***** GIVEN DATA
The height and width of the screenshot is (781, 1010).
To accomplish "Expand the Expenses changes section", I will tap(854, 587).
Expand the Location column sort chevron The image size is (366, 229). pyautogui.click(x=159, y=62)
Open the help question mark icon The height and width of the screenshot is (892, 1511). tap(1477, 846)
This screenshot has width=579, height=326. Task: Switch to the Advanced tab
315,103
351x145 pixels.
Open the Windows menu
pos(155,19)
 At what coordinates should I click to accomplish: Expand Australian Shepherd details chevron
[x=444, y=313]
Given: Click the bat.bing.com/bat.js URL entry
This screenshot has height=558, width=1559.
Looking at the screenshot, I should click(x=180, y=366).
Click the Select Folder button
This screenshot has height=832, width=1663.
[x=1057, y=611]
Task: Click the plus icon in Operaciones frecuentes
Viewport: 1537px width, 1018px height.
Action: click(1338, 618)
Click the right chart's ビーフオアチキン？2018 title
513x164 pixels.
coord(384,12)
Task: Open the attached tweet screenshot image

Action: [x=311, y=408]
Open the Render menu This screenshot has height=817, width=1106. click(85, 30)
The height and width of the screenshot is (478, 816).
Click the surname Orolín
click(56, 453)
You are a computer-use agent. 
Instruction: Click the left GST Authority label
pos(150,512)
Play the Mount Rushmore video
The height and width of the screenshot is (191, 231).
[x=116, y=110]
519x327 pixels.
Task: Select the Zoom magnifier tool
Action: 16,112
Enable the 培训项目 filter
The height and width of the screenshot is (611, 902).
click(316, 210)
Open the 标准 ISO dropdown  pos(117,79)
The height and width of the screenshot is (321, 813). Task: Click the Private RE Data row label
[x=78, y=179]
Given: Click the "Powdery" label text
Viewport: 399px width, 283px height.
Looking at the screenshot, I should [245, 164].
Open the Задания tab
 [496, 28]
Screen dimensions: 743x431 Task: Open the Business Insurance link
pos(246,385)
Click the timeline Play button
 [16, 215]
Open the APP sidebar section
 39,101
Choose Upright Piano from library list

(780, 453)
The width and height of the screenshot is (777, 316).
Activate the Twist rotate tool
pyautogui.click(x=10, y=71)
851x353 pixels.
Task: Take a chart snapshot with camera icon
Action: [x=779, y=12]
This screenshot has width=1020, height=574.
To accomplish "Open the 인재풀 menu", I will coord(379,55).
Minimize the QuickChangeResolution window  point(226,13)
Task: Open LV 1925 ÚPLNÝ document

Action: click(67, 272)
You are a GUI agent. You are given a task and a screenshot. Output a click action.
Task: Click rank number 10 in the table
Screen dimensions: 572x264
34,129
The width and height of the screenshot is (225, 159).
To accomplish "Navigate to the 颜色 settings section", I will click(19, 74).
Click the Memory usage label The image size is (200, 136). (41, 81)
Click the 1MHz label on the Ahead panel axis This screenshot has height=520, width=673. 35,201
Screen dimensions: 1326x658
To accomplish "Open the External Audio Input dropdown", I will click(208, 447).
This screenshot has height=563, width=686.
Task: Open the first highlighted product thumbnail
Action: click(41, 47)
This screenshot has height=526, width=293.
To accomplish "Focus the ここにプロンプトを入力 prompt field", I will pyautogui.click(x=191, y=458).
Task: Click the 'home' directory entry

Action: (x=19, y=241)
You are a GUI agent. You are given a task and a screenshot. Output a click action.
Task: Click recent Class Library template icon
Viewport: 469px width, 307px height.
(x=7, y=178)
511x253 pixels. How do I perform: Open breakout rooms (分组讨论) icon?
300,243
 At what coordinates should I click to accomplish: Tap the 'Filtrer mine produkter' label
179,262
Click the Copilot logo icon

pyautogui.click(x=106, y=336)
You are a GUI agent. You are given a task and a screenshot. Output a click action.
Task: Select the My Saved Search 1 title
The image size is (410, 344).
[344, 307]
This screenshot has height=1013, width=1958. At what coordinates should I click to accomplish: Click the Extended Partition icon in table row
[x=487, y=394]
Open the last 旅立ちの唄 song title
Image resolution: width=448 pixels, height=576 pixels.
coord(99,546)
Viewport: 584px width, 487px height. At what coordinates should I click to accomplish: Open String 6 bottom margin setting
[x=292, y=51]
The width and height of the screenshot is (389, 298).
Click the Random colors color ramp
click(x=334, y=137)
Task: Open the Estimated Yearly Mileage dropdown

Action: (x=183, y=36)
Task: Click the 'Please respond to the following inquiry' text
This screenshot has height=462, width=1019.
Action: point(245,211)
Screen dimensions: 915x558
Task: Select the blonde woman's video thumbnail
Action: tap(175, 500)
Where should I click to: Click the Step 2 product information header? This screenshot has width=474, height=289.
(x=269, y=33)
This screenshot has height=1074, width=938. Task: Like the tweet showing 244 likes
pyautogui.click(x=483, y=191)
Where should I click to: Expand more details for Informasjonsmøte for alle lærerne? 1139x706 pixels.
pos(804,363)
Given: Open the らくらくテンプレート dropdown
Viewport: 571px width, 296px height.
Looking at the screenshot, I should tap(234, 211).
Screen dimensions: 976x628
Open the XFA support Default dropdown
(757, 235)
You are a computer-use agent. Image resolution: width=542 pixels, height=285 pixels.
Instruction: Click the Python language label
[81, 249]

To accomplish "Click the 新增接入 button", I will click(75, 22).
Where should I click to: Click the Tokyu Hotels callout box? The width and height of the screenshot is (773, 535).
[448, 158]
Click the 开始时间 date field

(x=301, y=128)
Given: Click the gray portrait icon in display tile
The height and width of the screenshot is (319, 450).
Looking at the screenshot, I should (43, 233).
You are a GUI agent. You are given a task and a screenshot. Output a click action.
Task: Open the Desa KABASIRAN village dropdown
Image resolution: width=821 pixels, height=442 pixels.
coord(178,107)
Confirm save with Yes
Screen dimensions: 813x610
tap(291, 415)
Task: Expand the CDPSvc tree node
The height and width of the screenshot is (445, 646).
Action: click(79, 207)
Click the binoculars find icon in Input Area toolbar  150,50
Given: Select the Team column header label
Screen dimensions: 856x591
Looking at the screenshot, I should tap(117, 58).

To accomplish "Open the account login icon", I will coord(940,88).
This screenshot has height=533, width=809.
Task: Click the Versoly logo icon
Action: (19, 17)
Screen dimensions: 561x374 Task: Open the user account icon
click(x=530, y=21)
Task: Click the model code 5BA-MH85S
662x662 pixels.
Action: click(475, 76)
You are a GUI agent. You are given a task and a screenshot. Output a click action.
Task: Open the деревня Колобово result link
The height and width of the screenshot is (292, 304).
**********
■ WHAT TO PRODUCE:
Nothing in the data may be left out. Copy all of it exactly.

■ SOLUTION:
The height and width of the screenshot is (781, 1010).
To accomplish "Expand the Expenses changes section", I will tap(854, 587).
Expand the Location column sort chevron The image size is (366, 229). pyautogui.click(x=159, y=62)
Open the help question mark icon The height and width of the screenshot is (892, 1511). tap(1477, 846)
This screenshot has width=579, height=326. Task: Switch to the Advanced tab
315,103
351x145 pixels.
Open the Windows menu
pos(155,19)
 At what coordinates should I click to accomplish: Expand Australian Shepherd details chevron
[x=444, y=313]
Given: Click the bat.bing.com/bat.js URL entry
This screenshot has height=558, width=1559.
Looking at the screenshot, I should click(x=180, y=366).
Click the Select Folder button
This screenshot has height=832, width=1663.
[x=1057, y=611]
Task: Click the plus icon in Operaciones frecuentes
Viewport: 1537px width, 1018px height.
Action: click(1338, 618)
Click the right chart's ビーフオアチキン？2018 title
513x164 pixels.
coord(384,12)
Task: Open the attached tweet screenshot image

Action: [x=311, y=408]
Open the Render menu This screenshot has height=817, width=1106. click(85, 30)
The height and width of the screenshot is (478, 816).
Click the surname Orolín
click(56, 453)
You are a computer-use agent. 
Instruction: Click the left GST Authority label
pos(150,512)
Play the Mount Rushmore video
The height and width of the screenshot is (191, 231).
[x=116, y=110]
519x327 pixels.
Task: Select the Zoom magnifier tool
Action: 16,112
Enable the 培训项目 filter
The height and width of the screenshot is (611, 902).
click(316, 210)
Open the 标准 ISO dropdown  pos(117,79)
The height and width of the screenshot is (321, 813). Task: Click the Private RE Data row label
[x=78, y=179]
Given: Click the "Powdery" label text
Viewport: 399px width, 283px height.
Looking at the screenshot, I should [245, 164].
Open the Задания tab
 [496, 28]
Screen dimensions: 743x431 Task: Open the Business Insurance link
pos(246,385)
Click the timeline Play button
 [16, 215]
Open the APP sidebar section
 39,101
Choose Upright Piano from library list

(780, 453)
The width and height of the screenshot is (777, 316).
Activate the Twist rotate tool
pyautogui.click(x=10, y=71)
851x353 pixels.
Task: Take a chart snapshot with camera icon
Action: [x=779, y=12]
This screenshot has width=1020, height=574.
To accomplish "Open the 인재풀 menu", I will coord(379,55).
Minimize the QuickChangeResolution window  point(226,13)
Task: Open LV 1925 ÚPLNÝ document

Action: click(67, 272)
You are a GUI agent. You are given a task and a screenshot. Output a click action.
Task: Click rank number 10 in the table
Screen dimensions: 572x264
34,129
The width and height of the screenshot is (225, 159).
To accomplish "Navigate to the 颜色 settings section", I will click(19, 74).
Click the Memory usage label The image size is (200, 136). (41, 81)
Click the 1MHz label on the Ahead panel axis This screenshot has height=520, width=673. 35,201
Screen dimensions: 1326x658
To accomplish "Open the External Audio Input dropdown", I will click(208, 447).
This screenshot has height=563, width=686.
Task: Open the first highlighted product thumbnail
Action: click(41, 47)
This screenshot has height=526, width=293.
To accomplish "Focus the ここにプロンプトを入力 prompt field", I will pyautogui.click(x=191, y=458).
Task: Click the 'home' directory entry

Action: (x=19, y=241)
You are a GUI agent. You are given a task and a screenshot. Output a click action.
Task: Click recent Class Library template icon
Viewport: 469px width, 307px height.
(x=7, y=178)
511x253 pixels. How do I perform: Open breakout rooms (分组讨论) icon?
300,243
 At what coordinates should I click to accomplish: Tap the 'Filtrer mine produkter' label
179,262
Click the Copilot logo icon

pyautogui.click(x=106, y=336)
You are a GUI agent. You are given a task and a screenshot. Output a click action.
Task: Select the My Saved Search 1 title
The image size is (410, 344).
[344, 307]
This screenshot has height=1013, width=1958. At what coordinates should I click to accomplish: Click the Extended Partition icon in table row
[x=487, y=394]
Open the last 旅立ちの唄 song title
Image resolution: width=448 pixels, height=576 pixels.
coord(99,546)
Viewport: 584px width, 487px height. At what coordinates should I click to accomplish: Open String 6 bottom margin setting
[x=292, y=51]
The width and height of the screenshot is (389, 298).
Click the Random colors color ramp
click(x=334, y=137)
Task: Open the Estimated Yearly Mileage dropdown

Action: (x=183, y=36)
Task: Click the 'Please respond to the following inquiry' text
This screenshot has height=462, width=1019.
Action: point(245,211)
Screen dimensions: 915x558
Task: Select the blonde woman's video thumbnail
Action: tap(175, 500)
Where should I click to: Click the Step 2 product information header? This screenshot has width=474, height=289.
(x=269, y=33)
This screenshot has height=1074, width=938. Task: Like the tweet showing 244 likes
pyautogui.click(x=483, y=191)
Where should I click to: Expand more details for Informasjonsmøte for alle lærerne? 1139x706 pixels.
pos(804,363)
Given: Open the らくらくテンプレート dropdown
Viewport: 571px width, 296px height.
Looking at the screenshot, I should tap(234, 211).
Screen dimensions: 976x628
Open the XFA support Default dropdown
(757, 235)
You are a computer-use agent. Image resolution: width=542 pixels, height=285 pixels.
Instruction: Click the Python language label
[81, 249]

To accomplish "Click the 新增接入 button", I will click(75, 22).
Where should I click to: Click the Tokyu Hotels callout box? The width and height of the screenshot is (773, 535).
[448, 158]
Click the 开始时间 date field

(x=301, y=128)
Given: Click the gray portrait icon in display tile
The height and width of the screenshot is (319, 450).
Looking at the screenshot, I should (43, 233).
You are a GUI agent. You are given a task and a screenshot. Output a click action.
Task: Open the Desa KABASIRAN village dropdown
Image resolution: width=821 pixels, height=442 pixels.
coord(178,107)
Confirm save with Yes
Screen dimensions: 813x610
tap(291, 415)
Task: Expand the CDPSvc tree node
The height and width of the screenshot is (445, 646).
Action: click(79, 207)
Click the binoculars find icon in Input Area toolbar  150,50
Given: Select the Team column header label
Screen dimensions: 856x591
Looking at the screenshot, I should tap(117, 58).

To accomplish "Open the account login icon", I will coord(940,88).
This screenshot has height=533, width=809.
Task: Click the Versoly logo icon
Action: (19, 17)
Screen dimensions: 561x374 Task: Open the user account icon
click(x=530, y=21)
Task: Click the model code 5BA-MH85S
662x662 pixels.
Action: click(475, 76)
You are a GUI agent. You are given a task and a screenshot. Output a click action.
Task: Open the деревня Колобово result link
The height and width of the screenshot is (292, 304).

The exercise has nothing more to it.